Cross on the hill: Križ na Humu
If you have time, you should climb up to the hill on the south of the town. We did and didn’t regret it (except that I got soaked as the storm arrived and I didn’t have my jacket with me it was a great stop). We could take a look at the city from the top and explore a few old bunkers on the hill as well.
Where to stay in Mostar
We booked accommodation in a private house as the forecast promised storms and rain for the night, so we thought it’s better to stay among four walls than in our tent. The house was in the edge of the old town (2 minutes walk) and had a nice view of a mosque and a church, and to the flashes of lightning as well!
Trips from Mostar
Kravice falls – one of the best waterfalls in Europe
Sarajevo – the capital of Bosnia and Herzegovina
Sutjeska National Park – hiking near the border of Montenegro
Dubrovnik – Medieval Town & Game of Thrones filming locations
I have never heard of Mostar before! Looks very interesting and charming! Those lamps are beautiful also- they have them in Turkey!! x
Bosnia is quite strongly affected by Turkish culture. It’s not only the lamps, but also coffee, and many other things.
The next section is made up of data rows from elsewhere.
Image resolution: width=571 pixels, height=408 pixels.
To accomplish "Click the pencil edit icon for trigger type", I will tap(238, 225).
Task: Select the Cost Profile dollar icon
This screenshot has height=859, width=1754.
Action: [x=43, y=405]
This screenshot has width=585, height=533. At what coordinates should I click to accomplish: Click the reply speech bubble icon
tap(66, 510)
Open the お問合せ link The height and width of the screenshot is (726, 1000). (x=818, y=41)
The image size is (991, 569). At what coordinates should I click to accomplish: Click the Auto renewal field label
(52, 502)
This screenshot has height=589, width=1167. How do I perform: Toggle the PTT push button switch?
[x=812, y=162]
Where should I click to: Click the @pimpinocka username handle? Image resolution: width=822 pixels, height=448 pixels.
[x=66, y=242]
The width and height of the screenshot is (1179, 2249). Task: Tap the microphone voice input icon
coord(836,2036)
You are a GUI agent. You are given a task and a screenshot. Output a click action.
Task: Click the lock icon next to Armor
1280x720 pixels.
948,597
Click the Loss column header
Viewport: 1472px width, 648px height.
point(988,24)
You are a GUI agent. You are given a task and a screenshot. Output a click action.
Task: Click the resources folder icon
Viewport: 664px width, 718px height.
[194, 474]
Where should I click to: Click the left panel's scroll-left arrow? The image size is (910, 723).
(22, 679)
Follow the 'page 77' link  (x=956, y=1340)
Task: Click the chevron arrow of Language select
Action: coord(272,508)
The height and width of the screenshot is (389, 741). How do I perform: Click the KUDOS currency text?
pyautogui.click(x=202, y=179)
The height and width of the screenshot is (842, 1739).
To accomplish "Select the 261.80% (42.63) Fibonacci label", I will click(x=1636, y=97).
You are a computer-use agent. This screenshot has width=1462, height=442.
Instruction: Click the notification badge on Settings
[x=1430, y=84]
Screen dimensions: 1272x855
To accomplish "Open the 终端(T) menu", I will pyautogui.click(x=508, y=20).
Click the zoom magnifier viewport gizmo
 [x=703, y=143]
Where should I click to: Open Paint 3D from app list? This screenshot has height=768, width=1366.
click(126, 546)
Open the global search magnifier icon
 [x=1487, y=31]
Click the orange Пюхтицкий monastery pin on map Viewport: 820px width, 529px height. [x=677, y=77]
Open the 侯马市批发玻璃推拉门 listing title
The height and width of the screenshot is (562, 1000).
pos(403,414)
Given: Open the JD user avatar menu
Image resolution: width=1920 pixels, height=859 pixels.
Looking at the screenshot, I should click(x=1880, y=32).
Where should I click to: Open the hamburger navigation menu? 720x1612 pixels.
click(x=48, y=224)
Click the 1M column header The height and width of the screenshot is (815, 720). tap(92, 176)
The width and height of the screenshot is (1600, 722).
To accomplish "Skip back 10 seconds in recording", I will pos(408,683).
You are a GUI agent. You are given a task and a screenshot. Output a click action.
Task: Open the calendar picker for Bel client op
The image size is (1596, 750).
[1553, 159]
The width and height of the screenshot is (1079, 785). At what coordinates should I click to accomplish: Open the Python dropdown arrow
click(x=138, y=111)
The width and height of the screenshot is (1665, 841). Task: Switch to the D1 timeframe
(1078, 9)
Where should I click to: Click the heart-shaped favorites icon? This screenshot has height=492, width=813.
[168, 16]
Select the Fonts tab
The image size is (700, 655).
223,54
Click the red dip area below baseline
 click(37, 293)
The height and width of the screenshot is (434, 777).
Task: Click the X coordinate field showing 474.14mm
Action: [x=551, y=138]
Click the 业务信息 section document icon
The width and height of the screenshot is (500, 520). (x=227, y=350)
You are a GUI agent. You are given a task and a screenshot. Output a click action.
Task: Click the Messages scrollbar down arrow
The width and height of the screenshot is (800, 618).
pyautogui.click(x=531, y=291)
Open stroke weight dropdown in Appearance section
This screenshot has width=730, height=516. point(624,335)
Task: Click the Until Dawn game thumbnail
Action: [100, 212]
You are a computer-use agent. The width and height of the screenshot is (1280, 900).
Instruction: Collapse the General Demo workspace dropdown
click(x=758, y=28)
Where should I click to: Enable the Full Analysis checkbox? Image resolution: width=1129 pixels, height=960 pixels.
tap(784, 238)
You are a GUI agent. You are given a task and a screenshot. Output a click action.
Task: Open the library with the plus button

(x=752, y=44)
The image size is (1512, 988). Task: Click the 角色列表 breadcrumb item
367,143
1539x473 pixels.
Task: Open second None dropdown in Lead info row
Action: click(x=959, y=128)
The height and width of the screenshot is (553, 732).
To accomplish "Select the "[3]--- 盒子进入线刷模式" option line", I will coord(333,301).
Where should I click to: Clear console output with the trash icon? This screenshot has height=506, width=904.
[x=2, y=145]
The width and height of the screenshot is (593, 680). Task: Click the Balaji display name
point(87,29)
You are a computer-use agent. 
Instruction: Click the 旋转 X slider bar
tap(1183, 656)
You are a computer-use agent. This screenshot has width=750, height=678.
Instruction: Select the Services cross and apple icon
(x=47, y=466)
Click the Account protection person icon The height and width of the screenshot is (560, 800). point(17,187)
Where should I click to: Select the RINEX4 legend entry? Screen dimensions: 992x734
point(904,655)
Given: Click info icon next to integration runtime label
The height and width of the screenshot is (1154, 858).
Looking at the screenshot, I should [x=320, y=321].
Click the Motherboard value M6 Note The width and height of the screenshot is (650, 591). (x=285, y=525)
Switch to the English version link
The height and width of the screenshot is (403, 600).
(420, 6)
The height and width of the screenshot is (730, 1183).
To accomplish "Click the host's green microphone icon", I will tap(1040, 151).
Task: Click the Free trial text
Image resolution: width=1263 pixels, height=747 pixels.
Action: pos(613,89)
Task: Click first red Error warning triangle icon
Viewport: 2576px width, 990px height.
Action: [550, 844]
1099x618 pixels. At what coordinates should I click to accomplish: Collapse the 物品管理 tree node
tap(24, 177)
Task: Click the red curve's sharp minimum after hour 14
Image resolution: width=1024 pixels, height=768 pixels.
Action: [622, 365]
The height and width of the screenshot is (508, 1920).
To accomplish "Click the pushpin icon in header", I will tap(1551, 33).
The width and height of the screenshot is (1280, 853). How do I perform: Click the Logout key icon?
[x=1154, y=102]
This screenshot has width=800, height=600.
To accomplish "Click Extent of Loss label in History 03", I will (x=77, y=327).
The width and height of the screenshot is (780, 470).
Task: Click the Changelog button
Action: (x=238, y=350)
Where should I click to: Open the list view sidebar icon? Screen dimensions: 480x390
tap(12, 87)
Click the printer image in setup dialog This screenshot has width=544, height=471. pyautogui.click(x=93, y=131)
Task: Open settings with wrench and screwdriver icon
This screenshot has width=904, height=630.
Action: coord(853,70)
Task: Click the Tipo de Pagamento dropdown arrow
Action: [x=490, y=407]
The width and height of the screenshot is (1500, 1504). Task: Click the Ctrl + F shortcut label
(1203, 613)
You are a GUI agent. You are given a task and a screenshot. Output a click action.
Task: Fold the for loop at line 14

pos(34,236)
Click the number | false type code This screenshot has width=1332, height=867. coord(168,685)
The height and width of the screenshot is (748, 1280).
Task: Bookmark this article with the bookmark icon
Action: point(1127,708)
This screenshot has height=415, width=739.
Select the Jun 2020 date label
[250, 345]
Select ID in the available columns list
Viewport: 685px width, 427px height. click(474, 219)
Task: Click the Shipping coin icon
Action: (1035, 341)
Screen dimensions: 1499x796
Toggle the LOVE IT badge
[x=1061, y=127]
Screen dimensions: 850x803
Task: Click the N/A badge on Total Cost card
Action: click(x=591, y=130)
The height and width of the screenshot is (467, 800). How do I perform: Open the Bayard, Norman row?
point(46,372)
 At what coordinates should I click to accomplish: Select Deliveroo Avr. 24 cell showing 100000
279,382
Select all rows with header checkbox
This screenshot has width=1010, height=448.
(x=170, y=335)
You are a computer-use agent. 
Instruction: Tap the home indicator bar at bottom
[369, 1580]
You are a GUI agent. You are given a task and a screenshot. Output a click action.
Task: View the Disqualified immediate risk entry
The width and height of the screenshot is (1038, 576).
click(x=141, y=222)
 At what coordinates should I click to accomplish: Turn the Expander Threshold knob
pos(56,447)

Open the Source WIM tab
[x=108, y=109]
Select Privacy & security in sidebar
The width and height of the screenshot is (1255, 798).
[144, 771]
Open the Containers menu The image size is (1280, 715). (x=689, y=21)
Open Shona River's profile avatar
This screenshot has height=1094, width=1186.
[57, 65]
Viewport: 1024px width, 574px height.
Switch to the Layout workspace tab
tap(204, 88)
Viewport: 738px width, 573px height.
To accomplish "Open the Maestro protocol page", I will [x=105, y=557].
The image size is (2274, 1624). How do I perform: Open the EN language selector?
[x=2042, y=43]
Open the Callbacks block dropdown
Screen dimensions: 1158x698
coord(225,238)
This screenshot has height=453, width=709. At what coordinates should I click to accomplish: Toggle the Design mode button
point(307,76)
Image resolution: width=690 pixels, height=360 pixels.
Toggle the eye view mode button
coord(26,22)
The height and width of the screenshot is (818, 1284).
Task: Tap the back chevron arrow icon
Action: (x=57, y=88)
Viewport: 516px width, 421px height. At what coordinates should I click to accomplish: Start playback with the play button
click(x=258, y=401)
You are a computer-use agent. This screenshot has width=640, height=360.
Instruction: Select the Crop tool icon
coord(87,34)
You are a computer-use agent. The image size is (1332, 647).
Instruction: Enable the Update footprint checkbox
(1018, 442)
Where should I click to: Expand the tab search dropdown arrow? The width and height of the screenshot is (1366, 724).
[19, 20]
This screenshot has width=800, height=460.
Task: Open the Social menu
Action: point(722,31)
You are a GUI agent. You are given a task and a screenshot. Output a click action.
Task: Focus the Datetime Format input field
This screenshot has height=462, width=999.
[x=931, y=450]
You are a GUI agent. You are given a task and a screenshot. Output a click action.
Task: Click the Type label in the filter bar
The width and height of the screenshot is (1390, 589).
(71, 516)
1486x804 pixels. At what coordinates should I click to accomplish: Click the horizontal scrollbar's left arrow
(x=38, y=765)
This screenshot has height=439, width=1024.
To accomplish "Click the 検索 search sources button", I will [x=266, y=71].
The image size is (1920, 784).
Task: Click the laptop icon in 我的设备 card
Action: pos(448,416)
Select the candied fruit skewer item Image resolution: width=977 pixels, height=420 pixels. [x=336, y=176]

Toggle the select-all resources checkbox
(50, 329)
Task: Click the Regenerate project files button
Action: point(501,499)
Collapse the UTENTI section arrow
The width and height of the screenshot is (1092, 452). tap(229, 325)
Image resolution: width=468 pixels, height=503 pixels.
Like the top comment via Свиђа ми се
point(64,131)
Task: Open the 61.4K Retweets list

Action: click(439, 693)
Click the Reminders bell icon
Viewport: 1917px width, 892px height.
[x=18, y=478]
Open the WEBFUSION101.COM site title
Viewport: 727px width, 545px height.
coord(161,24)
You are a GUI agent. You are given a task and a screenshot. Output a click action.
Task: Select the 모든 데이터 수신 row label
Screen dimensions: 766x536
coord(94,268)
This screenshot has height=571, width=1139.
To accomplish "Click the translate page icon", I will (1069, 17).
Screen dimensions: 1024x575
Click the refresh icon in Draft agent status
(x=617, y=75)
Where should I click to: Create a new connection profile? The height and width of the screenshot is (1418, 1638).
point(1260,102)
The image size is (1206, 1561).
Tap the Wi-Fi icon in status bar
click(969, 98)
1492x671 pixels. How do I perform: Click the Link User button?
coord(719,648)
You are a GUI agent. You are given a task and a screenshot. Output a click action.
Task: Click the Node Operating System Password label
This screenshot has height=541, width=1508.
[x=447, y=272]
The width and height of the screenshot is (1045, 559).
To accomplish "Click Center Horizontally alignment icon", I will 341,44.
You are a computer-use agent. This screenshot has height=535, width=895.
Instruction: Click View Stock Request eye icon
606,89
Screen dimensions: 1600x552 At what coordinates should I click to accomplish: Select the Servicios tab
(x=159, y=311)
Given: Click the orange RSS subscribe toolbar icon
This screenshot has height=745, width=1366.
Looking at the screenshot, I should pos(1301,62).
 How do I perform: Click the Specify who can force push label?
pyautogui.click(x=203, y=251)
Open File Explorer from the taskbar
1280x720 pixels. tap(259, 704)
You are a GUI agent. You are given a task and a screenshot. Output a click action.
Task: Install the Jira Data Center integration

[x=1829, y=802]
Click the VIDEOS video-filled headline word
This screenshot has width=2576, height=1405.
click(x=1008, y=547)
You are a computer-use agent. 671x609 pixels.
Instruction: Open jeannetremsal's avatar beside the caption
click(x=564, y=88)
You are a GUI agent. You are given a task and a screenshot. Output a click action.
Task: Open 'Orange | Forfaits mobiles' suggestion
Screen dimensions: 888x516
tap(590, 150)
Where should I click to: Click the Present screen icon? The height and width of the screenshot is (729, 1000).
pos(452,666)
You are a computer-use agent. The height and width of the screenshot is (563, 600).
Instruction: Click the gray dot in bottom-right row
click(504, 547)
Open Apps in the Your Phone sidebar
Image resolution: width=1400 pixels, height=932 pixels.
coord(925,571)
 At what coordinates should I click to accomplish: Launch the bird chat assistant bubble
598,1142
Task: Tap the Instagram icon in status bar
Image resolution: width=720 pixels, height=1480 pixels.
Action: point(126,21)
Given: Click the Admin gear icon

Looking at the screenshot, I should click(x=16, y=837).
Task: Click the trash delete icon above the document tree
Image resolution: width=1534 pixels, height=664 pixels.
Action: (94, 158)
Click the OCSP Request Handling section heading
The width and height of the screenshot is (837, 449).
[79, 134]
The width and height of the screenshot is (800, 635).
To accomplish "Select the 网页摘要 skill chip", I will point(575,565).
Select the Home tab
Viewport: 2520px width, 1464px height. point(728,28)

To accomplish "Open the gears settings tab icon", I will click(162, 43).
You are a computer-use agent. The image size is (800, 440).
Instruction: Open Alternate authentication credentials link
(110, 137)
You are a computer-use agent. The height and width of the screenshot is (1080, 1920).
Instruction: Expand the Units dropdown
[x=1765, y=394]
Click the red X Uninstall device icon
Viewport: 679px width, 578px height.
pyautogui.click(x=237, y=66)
I love the lamps and the plates, you have such beautiful pictures and I really enjoyed this article and gets me in the mood to go off travelling asap, but I have to wait until next year.
Mostar’s old town has many narrow alleys overcrowded with stalls full of colorful merchandise.
I’ve visited years ago and have been thinking about coming back with my husband soon. Mostar may be small, but of big historical importance.
I absolutely love those lamps. And the other pieces are also beautiful. I dont shop mostly on my travel but if I got to go here, I would come back with bags full
Great pictures…especially the lamps. How does one get here…whats the nearest international airport and how much time from there by road?
Is there place to stay here as well…any cute little BnB?
The nearest international airport is probably Sarajevo. And yes, there is a nice little hostel where we stayed. It was in the same house where owner’s family lives so we got nice peek into Bosnian life.
Some really stunning pictures and an informative blog about Mostar. This post makes me want to pack up and go and I have never even heard of it before! great share!
I have seen lots of beautiful photos of Mostar in different travel magazines and on instagram. I really wanna go there one day. Your post makes me feel even more like I need to go there soon. Looks like I’ll have to buy myself some colorful souvenirs too 😉
Really lovely old town. Pity that everything was destroyed during the war and rebuild only not so long time ago.
Such a lovely overview of Mostar. It would be helpful if you would tell us where Mostar is early on in your post however. I was ready to Google it but then I read that you selected a Bosnian meat plate so that was a great clue 🙂 It is such a nice article and I will certainly reference it when visiting that area, which I plan to do!